#### Instructions for the task:
Output exactly, with nothing added, the entries from the first line through the line with "You are a GUI".
[Data shown — start]
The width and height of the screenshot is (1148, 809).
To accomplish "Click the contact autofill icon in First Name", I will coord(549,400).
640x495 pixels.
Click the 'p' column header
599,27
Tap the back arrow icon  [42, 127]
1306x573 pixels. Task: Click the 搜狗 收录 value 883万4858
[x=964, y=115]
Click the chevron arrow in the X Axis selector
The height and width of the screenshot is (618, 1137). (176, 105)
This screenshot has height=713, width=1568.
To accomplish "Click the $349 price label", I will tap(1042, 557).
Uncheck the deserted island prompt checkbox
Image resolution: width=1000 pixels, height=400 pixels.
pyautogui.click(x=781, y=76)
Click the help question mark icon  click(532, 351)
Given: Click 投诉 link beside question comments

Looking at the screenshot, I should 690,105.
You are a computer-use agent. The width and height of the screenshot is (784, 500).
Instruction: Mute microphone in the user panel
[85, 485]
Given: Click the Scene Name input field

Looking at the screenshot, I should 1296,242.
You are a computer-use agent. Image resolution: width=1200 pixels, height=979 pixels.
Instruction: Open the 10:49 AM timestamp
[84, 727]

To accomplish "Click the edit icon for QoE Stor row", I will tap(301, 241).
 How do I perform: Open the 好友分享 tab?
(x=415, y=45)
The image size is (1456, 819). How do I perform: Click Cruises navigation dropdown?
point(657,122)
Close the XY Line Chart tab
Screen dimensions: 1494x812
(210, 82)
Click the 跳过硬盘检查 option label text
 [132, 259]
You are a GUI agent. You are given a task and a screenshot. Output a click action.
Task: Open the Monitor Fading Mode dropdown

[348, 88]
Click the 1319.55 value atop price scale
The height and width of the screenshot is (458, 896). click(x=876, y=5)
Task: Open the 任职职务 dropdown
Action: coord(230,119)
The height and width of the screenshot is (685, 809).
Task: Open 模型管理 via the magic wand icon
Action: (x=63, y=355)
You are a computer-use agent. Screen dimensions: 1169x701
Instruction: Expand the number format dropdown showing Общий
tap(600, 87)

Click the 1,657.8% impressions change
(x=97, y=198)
[Data shown — finish]
#### Output of the exercise:
The width and height of the screenshot is (1148, 809).
To accomplish "Click the contact autofill icon in First Name", I will coord(549,400).
640x495 pixels.
Click the 'p' column header
599,27
Tap the back arrow icon  [42, 127]
1306x573 pixels. Task: Click the 搜狗 收录 value 883万4858
[x=964, y=115]
Click the chevron arrow in the X Axis selector
The height and width of the screenshot is (618, 1137). (176, 105)
This screenshot has height=713, width=1568.
To accomplish "Click the $349 price label", I will tap(1042, 557).
Uncheck the deserted island prompt checkbox
Image resolution: width=1000 pixels, height=400 pixels.
pyautogui.click(x=781, y=76)
Click the help question mark icon  click(532, 351)
Given: Click 投诉 link beside question comments

Looking at the screenshot, I should 690,105.
You are a computer-use agent. The width and height of the screenshot is (784, 500).
Instruction: Mute microphone in the user panel
[85, 485]
Given: Click the Scene Name input field

Looking at the screenshot, I should 1296,242.
You are a computer-use agent. Image resolution: width=1200 pixels, height=979 pixels.
Instruction: Open the 10:49 AM timestamp
[84, 727]

To accomplish "Click the edit icon for QoE Stor row", I will tap(301, 241).
 How do I perform: Open the 好友分享 tab?
(x=415, y=45)
The image size is (1456, 819). How do I perform: Click Cruises navigation dropdown?
point(657,122)
Close the XY Line Chart tab
Screen dimensions: 1494x812
(210, 82)
Click the 跳过硬盘检查 option label text
 [132, 259]
You are a GUI agent. You are given a task and a screenshot. Output a click action.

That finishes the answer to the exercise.